There is no way to guarantee that terrorists will not successfully attack a chemical facility. But it would be grossly negligent not to take defensive measures. The question Americans should be asking themselves, says Rick Hind, legislative director of the Greenpeace Toxics Campaign, is, "If you fast-forward to a disaster, what would you want to have done?" These should be some of the priorities:
1. Tighter plant security There should be tough federal standards for perimeter fencing, concrete blockades, armed guards and other forms of security at all of the 15,000 facilities that use deadly chemicals.
2. Use of safer chemicals Refineries, when practical, should adopt processes that do not use hydrofluoric acid, the chemical that is now putting New Orleans at risk. Some plants that once used chlorine, such as the Blue Plains wastewater treatment plant in Washington, D.C., have switched to safer alternatives.
3. Reducing quantities of dangerous chemicals An important reason that chemical facilities make such tempting targets for terrorists is the enormous quantity of chemicals they have on hand. The industry should be encouraged, and in some cases required, to store and transport dangerous chemicals in smaller quantities.
4. Limiting chemical facilities in highly populated areas Many chemical facilities were built long before terrorism was a concern, and when fewer people lived in their surrounding areas. There should be a national initiative to move dangerous chemical facilities, where practical, to low-population areas.
5. Government oversight of chemical safety The chemical industry wants to police itself through voluntary programs. But the risks are too great to leave chemical security in private hands.
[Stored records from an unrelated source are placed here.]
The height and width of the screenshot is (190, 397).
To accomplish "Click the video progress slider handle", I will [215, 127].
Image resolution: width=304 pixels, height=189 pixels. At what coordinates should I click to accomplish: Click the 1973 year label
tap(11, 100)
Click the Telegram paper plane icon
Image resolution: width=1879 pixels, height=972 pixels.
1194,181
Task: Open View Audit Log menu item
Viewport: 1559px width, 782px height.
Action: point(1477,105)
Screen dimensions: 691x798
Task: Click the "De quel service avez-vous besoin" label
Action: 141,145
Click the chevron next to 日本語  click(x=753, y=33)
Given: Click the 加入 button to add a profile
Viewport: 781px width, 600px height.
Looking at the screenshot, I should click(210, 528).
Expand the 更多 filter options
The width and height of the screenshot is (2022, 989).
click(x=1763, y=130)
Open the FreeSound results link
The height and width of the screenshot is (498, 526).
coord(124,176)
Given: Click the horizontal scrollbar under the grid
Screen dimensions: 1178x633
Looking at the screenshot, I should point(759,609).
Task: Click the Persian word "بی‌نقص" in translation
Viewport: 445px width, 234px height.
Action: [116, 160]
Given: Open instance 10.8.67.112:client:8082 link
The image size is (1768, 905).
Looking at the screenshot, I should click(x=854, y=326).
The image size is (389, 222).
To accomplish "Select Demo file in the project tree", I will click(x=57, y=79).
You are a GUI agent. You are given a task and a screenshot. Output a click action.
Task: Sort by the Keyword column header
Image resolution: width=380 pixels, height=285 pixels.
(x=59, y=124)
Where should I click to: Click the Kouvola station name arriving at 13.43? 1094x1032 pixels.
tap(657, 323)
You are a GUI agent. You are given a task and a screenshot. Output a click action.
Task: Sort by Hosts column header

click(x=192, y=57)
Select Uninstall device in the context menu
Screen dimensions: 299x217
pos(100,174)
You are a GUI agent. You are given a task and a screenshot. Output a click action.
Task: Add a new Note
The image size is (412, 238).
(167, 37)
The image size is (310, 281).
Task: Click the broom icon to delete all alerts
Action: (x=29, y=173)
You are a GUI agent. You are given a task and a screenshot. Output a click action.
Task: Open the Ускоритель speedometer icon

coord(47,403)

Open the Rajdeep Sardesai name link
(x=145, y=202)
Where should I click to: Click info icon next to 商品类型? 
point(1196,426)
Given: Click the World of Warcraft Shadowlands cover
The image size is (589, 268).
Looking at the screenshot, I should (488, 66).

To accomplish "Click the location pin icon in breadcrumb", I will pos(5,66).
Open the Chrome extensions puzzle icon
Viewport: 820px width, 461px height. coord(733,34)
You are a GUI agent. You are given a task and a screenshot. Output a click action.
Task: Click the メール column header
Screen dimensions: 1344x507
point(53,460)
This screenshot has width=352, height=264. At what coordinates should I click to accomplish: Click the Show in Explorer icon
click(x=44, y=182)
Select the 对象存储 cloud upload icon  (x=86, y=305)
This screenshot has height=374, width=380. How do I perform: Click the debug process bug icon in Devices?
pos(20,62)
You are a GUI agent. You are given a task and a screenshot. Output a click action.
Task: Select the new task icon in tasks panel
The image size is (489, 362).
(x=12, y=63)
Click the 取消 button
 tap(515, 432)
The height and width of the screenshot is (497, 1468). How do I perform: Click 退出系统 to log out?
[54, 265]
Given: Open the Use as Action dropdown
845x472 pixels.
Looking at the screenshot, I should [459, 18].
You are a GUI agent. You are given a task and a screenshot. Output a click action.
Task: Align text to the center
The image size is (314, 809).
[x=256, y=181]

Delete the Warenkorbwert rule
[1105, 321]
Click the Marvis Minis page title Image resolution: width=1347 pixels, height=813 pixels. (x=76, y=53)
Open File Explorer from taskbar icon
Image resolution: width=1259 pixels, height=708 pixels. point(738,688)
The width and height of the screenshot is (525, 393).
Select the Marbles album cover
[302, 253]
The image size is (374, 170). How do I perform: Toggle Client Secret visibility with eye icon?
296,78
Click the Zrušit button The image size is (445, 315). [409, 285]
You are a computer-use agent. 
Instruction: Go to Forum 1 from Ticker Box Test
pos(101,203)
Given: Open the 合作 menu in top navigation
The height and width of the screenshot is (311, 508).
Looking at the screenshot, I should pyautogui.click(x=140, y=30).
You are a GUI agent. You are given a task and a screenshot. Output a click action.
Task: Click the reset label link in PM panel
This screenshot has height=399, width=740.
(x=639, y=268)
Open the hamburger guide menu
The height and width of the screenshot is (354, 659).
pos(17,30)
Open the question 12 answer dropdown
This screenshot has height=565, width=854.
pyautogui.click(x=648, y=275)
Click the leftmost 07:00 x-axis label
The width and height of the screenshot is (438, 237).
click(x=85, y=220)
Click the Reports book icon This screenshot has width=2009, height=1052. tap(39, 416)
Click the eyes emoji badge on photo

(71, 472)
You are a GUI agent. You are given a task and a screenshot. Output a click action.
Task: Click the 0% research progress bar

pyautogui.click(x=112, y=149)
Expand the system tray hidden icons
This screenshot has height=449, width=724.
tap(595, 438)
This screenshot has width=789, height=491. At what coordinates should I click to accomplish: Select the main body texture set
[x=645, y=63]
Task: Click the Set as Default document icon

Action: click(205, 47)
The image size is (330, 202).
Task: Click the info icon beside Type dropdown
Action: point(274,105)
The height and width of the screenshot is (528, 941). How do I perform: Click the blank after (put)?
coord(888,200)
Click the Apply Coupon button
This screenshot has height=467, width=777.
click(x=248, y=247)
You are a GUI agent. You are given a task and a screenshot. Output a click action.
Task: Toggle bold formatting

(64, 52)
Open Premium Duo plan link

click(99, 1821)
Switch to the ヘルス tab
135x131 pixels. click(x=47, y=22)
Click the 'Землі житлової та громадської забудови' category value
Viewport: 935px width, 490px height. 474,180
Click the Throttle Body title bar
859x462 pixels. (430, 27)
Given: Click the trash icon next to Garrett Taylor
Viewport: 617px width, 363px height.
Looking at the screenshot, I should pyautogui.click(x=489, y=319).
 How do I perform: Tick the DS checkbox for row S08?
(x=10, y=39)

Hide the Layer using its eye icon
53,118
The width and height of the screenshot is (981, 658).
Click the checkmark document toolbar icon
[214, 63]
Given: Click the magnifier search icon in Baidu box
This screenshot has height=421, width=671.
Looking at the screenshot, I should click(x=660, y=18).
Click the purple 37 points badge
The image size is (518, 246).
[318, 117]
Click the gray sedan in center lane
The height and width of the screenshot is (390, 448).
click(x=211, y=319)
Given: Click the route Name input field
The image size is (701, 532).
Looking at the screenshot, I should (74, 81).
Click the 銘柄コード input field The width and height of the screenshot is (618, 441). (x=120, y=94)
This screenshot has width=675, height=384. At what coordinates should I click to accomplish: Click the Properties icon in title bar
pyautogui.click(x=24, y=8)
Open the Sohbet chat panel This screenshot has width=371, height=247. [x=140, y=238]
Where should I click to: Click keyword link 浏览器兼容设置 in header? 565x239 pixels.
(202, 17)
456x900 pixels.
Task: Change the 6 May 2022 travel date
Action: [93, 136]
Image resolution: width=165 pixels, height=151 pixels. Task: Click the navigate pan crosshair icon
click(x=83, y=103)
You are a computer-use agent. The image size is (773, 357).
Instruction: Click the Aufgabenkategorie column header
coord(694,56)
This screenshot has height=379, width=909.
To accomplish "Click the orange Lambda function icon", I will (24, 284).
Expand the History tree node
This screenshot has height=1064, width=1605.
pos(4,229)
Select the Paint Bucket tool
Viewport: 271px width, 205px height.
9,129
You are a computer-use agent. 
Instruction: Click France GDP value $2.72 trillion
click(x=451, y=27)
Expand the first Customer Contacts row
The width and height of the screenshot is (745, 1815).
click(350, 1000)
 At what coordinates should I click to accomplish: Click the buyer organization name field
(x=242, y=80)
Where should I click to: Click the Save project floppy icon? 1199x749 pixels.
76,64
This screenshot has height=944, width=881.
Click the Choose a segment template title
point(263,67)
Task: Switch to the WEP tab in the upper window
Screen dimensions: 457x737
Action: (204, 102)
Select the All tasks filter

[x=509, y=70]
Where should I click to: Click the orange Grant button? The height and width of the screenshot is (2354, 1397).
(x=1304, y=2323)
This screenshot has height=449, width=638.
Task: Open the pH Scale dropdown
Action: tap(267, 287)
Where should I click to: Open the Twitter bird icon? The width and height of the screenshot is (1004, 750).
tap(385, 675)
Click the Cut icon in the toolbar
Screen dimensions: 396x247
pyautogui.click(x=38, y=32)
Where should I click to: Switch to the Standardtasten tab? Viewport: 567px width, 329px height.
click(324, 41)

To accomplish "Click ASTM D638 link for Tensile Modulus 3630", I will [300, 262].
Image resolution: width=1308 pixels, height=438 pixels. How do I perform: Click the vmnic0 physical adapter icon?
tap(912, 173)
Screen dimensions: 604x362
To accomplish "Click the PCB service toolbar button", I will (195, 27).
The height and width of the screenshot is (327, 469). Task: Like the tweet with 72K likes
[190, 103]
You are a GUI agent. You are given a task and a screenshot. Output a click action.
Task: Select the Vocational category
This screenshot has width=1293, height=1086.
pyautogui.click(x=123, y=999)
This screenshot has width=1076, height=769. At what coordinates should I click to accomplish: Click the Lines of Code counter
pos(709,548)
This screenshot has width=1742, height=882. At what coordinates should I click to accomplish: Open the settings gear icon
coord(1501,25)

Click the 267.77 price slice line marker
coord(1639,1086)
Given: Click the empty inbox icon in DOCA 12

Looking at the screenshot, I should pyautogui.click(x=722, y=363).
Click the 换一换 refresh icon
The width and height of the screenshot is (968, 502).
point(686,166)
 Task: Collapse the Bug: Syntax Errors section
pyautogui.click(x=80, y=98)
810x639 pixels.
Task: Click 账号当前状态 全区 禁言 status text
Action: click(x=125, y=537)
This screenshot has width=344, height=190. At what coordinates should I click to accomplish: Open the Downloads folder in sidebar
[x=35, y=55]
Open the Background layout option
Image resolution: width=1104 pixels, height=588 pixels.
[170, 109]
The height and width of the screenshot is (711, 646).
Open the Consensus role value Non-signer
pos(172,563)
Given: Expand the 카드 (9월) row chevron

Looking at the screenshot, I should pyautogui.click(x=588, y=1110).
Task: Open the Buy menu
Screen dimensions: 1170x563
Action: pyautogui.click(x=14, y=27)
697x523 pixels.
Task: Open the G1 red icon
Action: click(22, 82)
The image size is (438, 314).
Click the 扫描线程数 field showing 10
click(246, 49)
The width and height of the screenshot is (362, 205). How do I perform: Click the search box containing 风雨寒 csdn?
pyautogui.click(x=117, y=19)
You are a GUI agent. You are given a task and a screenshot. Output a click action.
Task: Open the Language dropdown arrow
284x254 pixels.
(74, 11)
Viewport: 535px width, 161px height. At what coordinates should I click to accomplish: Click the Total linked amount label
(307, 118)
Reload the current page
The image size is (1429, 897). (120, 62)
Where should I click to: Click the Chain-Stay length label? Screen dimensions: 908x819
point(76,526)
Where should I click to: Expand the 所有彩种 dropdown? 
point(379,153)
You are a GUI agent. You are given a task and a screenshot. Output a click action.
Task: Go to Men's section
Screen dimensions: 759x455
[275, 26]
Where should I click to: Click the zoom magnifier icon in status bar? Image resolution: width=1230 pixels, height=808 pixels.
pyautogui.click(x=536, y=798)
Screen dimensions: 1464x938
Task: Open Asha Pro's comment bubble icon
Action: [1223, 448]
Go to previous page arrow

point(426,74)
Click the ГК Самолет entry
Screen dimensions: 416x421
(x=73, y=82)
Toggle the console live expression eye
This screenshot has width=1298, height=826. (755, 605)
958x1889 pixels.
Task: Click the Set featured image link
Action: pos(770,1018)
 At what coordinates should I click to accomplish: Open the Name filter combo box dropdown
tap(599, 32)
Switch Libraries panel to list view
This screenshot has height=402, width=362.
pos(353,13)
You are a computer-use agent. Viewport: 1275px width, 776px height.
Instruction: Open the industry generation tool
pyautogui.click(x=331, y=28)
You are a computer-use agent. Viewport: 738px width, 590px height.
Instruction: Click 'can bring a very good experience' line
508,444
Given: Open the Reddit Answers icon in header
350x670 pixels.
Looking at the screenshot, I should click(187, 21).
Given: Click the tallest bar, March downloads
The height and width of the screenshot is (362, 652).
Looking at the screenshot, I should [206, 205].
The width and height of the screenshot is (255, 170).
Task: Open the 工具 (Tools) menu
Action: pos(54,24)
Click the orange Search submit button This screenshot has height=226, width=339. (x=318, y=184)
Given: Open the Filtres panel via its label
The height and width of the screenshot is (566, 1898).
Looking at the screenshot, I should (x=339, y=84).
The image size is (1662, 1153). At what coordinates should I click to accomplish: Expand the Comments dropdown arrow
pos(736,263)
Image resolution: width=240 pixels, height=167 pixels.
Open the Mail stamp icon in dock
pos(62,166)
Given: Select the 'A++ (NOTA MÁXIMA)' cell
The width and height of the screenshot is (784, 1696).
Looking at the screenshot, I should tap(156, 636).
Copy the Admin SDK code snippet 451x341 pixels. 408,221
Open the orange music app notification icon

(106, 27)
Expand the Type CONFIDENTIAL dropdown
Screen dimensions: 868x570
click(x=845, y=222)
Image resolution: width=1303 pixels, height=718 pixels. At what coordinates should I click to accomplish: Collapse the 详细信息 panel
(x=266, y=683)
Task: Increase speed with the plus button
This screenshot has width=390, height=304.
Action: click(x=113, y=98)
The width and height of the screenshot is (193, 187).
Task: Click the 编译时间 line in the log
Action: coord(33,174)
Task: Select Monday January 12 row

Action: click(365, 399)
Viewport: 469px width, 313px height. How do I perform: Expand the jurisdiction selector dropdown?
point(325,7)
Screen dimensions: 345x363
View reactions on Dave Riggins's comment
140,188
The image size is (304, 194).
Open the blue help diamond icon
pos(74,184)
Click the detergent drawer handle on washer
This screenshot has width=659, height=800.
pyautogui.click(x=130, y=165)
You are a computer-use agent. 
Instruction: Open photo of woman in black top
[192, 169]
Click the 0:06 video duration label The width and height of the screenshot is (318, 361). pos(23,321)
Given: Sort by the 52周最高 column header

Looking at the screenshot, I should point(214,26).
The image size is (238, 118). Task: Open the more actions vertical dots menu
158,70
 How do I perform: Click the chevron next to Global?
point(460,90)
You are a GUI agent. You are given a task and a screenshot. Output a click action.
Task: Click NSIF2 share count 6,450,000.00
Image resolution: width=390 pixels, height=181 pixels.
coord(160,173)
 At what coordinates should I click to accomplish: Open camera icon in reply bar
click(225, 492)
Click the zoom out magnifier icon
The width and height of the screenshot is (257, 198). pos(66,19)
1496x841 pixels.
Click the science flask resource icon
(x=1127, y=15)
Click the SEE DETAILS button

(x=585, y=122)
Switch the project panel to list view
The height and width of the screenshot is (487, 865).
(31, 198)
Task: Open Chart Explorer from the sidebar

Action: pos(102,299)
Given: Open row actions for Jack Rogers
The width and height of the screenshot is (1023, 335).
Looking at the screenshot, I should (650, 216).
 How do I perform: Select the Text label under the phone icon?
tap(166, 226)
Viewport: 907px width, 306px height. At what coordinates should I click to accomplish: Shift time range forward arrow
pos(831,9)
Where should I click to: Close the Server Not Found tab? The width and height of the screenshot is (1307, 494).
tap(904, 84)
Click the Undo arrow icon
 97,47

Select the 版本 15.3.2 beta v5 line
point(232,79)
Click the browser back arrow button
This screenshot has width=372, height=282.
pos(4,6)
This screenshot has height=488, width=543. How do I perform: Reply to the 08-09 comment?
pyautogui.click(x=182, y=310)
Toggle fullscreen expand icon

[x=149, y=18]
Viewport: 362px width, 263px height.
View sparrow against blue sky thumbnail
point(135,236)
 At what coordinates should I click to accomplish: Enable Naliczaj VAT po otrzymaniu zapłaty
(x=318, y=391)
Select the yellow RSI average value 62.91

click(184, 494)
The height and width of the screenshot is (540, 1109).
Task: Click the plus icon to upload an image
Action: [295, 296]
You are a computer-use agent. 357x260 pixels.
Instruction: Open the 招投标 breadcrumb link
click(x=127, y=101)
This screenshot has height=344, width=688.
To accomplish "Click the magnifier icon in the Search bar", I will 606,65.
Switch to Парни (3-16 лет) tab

Facilities that use dangerous chemicals should be required to identify their vulnerabilities to the Environmental Protection Agency and the Department of Homeland Security, and to meet federal safety standards.
A bill being developed by Senator Jon Corzine, a New Jersey Democrat, and Susan Collins, a Maine Republican, could go a long way toward making these facilities safer. But it could be watered down, or outflanked by an industry-backed alternative sponsored by James Inhofe, an Oklahoma Republican, that would leave many of the biggest risks in place.
Those who live near one of the 15,000 chemical facilities scattered across the country - that is, most Americans - have an important stake in this fight. They should urge their senators and representatives to pass a tough law that keeps America safe from the weapons of mass destruction hidden in its own backyard.